- [YOUR TASK] All of the data must be printed exactly; please include every line.

BEGIN DATA SUPPLIED

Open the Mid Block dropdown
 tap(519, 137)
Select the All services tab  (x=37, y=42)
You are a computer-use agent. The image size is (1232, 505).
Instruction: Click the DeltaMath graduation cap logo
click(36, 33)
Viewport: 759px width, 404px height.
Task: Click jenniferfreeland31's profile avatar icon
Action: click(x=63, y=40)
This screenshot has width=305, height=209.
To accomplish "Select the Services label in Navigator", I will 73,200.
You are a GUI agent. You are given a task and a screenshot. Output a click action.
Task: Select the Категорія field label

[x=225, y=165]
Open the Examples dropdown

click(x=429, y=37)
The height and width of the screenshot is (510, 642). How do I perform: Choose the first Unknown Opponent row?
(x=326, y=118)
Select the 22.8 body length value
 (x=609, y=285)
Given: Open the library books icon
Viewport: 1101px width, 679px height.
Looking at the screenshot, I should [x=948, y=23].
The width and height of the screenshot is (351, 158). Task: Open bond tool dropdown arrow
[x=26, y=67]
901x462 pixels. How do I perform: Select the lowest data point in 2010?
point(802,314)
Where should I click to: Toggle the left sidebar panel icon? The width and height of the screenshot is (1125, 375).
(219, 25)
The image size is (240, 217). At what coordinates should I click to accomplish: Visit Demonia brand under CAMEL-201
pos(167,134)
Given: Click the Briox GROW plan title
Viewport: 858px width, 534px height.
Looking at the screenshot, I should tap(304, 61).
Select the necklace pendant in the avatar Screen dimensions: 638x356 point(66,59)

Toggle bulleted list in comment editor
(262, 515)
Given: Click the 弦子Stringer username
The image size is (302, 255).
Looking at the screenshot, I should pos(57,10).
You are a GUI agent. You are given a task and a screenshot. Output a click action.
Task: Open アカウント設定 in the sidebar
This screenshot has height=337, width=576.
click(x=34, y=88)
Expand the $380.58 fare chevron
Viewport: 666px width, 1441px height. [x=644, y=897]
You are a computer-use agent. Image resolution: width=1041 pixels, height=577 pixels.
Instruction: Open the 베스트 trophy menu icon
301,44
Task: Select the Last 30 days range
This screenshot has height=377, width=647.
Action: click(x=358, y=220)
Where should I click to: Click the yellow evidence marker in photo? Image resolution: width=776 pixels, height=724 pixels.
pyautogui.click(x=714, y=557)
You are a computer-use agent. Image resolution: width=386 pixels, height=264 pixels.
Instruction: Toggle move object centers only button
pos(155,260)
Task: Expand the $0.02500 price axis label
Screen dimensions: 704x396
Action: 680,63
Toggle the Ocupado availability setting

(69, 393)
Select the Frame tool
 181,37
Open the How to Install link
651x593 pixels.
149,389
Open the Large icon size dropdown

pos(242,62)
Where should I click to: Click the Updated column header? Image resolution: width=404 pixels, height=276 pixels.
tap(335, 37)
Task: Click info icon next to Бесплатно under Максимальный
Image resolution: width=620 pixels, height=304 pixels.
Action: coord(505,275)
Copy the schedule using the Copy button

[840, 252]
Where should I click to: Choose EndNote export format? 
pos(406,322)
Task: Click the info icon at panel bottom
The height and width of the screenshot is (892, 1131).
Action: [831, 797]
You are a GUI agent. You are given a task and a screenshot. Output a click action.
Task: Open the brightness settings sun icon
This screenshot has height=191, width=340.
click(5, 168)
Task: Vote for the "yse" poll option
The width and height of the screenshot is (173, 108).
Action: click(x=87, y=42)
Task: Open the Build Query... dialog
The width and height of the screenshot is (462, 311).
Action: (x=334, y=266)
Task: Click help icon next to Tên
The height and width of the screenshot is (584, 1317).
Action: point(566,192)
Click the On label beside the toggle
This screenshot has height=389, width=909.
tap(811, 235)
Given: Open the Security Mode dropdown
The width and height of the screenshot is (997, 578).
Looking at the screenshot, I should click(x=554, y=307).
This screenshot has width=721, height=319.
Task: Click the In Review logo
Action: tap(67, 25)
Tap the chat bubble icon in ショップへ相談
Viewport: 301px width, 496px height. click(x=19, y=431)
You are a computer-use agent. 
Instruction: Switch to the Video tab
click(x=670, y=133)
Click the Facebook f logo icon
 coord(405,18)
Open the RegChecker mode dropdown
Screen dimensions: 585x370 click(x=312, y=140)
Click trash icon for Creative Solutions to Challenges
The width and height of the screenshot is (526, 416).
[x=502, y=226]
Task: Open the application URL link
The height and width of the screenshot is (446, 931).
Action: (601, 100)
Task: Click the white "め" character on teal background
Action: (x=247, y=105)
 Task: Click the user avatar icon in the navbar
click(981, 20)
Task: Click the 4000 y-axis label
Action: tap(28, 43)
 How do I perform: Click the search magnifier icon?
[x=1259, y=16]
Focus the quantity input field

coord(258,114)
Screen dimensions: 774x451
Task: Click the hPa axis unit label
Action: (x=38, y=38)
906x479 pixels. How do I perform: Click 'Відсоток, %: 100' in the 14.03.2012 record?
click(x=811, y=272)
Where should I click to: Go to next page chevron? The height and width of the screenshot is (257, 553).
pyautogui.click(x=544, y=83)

END DATA SUPPLIED

- [SOLUTION]
Open the Mid Block dropdown
 tap(519, 137)
Select the All services tab  (x=37, y=42)
You are a computer-use agent. The image size is (1232, 505).
Instruction: Click the DeltaMath graduation cap logo
click(36, 33)
Viewport: 759px width, 404px height.
Task: Click jenniferfreeland31's profile avatar icon
Action: click(x=63, y=40)
This screenshot has width=305, height=209.
To accomplish "Select the Services label in Navigator", I will 73,200.
You are a GUI agent. You are given a task and a screenshot. Output a click action.
Task: Select the Категорія field label

[x=225, y=165]
Open the Examples dropdown

click(x=429, y=37)
The height and width of the screenshot is (510, 642). How do I perform: Choose the first Unknown Opponent row?
(x=326, y=118)
Select the 22.8 body length value
 (x=609, y=285)
Given: Open the library books icon
Viewport: 1101px width, 679px height.
Looking at the screenshot, I should [x=948, y=23].
The width and height of the screenshot is (351, 158). Task: Open bond tool dropdown arrow
[x=26, y=67]
901x462 pixels. How do I perform: Select the lowest data point in 2010?
point(802,314)
Where should I click to: Toggle the left sidebar panel icon? The width and height of the screenshot is (1125, 375).
(219, 25)
The image size is (240, 217). At what coordinates should I click to accomplish: Visit Demonia brand under CAMEL-201
pos(167,134)
Given: Click the Briox GROW plan title
Viewport: 858px width, 534px height.
Looking at the screenshot, I should tap(304, 61).
Select the necklace pendant in the avatar Screen dimensions: 638x356 point(66,59)

Toggle bulleted list in comment editor
(262, 515)
Given: Click the 弦子Stringer username
The image size is (302, 255).
Looking at the screenshot, I should pos(57,10).
You are a GUI agent. You are given a task and a screenshot. Output a click action.
Task: Open アカウント設定 in the sidebar
This screenshot has height=337, width=576.
click(x=34, y=88)
Expand the $380.58 fare chevron
Viewport: 666px width, 1441px height. [x=644, y=897]
You are a computer-use agent. Image resolution: width=1041 pixels, height=577 pixels.
Instruction: Open the 베스트 trophy menu icon
301,44
Task: Select the Last 30 days range
This screenshot has height=377, width=647.
Action: click(x=358, y=220)
Where should I click to: Click the yellow evidence marker in photo? Image resolution: width=776 pixels, height=724 pixels.
pyautogui.click(x=714, y=557)
You are a computer-use agent. Image resolution: width=386 pixels, height=264 pixels.
Instruction: Toggle move object centers only button
pos(155,260)
Task: Expand the $0.02500 price axis label
Screen dimensions: 704x396
Action: 680,63
Toggle the Ocupado availability setting

(69, 393)
Select the Frame tool
 181,37
Open the How to Install link
651x593 pixels.
149,389
Open the Large icon size dropdown

pos(242,62)
Where should I click to: Click the Updated column header? Image resolution: width=404 pixels, height=276 pixels.
tap(335, 37)
Task: Click info icon next to Бесплатно under Максимальный
Image resolution: width=620 pixels, height=304 pixels.
Action: coord(505,275)
Copy the schedule using the Copy button

[840, 252]
Where should I click to: Choose EndNote export format? 
pos(406,322)
Task: Click the info icon at panel bottom
The height and width of the screenshot is (892, 1131).
Action: [831, 797]
You are a GUI agent. You are given a task and a screenshot. Output a click action.
Task: Open the brightness settings sun icon
This screenshot has height=191, width=340.
click(5, 168)
Task: Vote for the "yse" poll option
The width and height of the screenshot is (173, 108).
Action: click(x=87, y=42)
Task: Open the Build Query... dialog
The width and height of the screenshot is (462, 311).
Action: (x=334, y=266)
Task: Click help icon next to Tên
The height and width of the screenshot is (584, 1317).
Action: point(566,192)
Click the On label beside the toggle
This screenshot has height=389, width=909.
tap(811, 235)
Given: Open the Security Mode dropdown
The width and height of the screenshot is (997, 578).
Looking at the screenshot, I should click(x=554, y=307).
This screenshot has width=721, height=319.
Task: Click the In Review logo
Action: tap(67, 25)
Tap the chat bubble icon in ショップへ相談
Viewport: 301px width, 496px height. click(x=19, y=431)
You are a computer-use agent. 
Instruction: Switch to the Video tab
click(x=670, y=133)
Click the Facebook f logo icon
 coord(405,18)
Open the RegChecker mode dropdown
Screen dimensions: 585x370 click(x=312, y=140)
Click trash icon for Creative Solutions to Challenges
The width and height of the screenshot is (526, 416).
[x=502, y=226]
Task: Open the application URL link
The height and width of the screenshot is (446, 931).
Action: (601, 100)
Task: Click the white "め" character on teal background
Action: (x=247, y=105)
 Task: Click the user avatar icon in the navbar
click(981, 20)
Task: Click the 4000 y-axis label
Action: tap(28, 43)
 How do I perform: Click the search magnifier icon?
[x=1259, y=16]
Focus the quantity input field

coord(258,114)
Screen dimensions: 774x451
Task: Click the hPa axis unit label
Action: (x=38, y=38)
906x479 pixels. How do I perform: Click 'Відсоток, %: 100' in the 14.03.2012 record?
click(x=811, y=272)
Where should I click to: Go to next page chevron? The height and width of the screenshot is (257, 553).
pyautogui.click(x=544, y=83)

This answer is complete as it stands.